Modelo Educativo

Programa de Fortalecimiento Curricular

Educar representa un desafío mayor para los sistemas educativos nacionales en el mundo. Si bien existen experiencias exitosas, no hay formulas infalibles que conduzcan a todos, con la misma certeza, por caminos de éxito ya trazados y, cuando los hay, no son permanentes.

 

Con el propósito de consolidar una ruta propia y pertinente para reformar la Educación Básica de nuestro país, durante la presente administración federal se ha desarrollado una política pública orientada a elevar la calidad educativa, que favorece la articulación en el diseño y desarrollo del currículo para la formación de los alumnos de nivel preescolar, en donde se coloca como el centro del acto educativo al alumno, al logro de los aprendizajes, a los estándares curriculares establecidos por periodos escolares y favorece al desarrollo de competencias que les permitirán alcanzar el perfil de egreso de la Educación Básica.

 

La RIEB culmina un ciclo de reformas curriculares en cada uno de los tres niveles que integran la Educación Básica, que inició en 2004 con la Reforma de Educación Preescolar, aportando una propuesta formativa, pertinente, significativa, congruente, orientada al desarrollo de competencias y centrada en el aprendizaje de las y los estudiantes para posteriormente publicar el Programa de Estudios 2011. Guía para la Educadora con  las modificaciones específicas  en la propuesta pedagógica anterior, sin alterar sus postulados ni características esenciales, para ajustar y contar hoy con un currículo actualizado, pertinente y articulado con los dos niveles que le siguen, dando así continuidad al proceso de educación preescolar.

 

Elevar la calidad de la Educación implica necesariamente, mejorar el desempeño de todos los componentes del sistema educativo: docentes, estudiantes, padres y madres de familia, tutores, autoridades, los materiales de apoyo y, desde luego, el plan y los programas de estudio.
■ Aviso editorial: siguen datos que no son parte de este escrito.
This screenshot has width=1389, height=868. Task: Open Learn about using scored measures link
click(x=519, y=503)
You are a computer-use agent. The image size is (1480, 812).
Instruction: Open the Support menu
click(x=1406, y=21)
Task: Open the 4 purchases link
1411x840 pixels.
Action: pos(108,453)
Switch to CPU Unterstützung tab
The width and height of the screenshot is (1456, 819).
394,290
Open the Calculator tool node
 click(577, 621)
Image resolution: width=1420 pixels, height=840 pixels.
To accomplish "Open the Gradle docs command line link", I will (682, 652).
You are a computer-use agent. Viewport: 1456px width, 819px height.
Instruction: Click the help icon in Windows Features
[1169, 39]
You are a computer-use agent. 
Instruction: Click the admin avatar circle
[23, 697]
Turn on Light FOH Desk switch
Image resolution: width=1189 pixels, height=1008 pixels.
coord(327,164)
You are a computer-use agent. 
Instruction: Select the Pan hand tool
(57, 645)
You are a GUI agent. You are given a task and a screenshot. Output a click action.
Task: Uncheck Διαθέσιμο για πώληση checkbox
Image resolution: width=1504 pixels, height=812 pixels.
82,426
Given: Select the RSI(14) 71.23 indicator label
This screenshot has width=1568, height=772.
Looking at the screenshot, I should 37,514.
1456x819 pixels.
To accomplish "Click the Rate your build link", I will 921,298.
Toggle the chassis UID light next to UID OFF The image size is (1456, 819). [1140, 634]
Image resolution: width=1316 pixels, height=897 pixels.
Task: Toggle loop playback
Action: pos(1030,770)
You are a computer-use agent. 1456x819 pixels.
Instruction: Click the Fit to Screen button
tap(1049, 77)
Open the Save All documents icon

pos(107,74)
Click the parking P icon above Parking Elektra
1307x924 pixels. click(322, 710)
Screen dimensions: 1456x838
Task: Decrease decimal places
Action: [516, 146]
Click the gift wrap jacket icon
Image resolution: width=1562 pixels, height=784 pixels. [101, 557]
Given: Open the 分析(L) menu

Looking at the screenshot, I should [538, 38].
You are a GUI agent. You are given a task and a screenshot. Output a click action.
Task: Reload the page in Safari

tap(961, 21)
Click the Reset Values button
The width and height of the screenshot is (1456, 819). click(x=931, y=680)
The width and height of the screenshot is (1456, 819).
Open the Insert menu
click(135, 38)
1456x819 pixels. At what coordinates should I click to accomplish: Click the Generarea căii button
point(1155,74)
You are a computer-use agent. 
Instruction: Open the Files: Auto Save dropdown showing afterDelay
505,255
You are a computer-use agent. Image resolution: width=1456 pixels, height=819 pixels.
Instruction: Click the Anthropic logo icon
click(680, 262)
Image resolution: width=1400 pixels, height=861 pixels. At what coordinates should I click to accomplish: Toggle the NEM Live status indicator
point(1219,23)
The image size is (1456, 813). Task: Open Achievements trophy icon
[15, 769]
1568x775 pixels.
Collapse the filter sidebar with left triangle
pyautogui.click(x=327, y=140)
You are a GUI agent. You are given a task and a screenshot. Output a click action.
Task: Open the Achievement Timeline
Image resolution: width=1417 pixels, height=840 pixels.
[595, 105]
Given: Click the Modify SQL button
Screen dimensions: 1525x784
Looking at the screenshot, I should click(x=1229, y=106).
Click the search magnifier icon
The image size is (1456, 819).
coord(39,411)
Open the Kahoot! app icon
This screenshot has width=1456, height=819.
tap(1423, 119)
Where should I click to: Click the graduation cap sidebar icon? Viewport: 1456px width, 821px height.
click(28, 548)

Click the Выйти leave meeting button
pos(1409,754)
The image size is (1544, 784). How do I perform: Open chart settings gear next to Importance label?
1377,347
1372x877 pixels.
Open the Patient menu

Para lograrlo, es indispensable fortalecer los procesos de evaluación de carácter cualitativo, centrándolos en identificar los avances y dificultades de los alumnos, en donde la intervención docente sea esencial para conocer las oportunidades de mejora y reorientar el trabajo realizado a través de un ejercicio reflexivo que permita conocer el grado de dominio de las competencias.

 

Es importante señalar que la RIEB forma parte de una visión de construcción social de largo alcance en donde la articulación paulatina de los programas de estudio, el desarrollo de materiales educativos digitales (planes de clase, sugerencias de uso didáctico, objetos de aprendizaje), la consolidación de los portales educativos como espacios de comunicación, intercambio y colaboración en red, así como la generalización de los procesos de alta especialización docente, serán clave esencial para lograr la proyección de los esfuerzos educativos realizados por todos.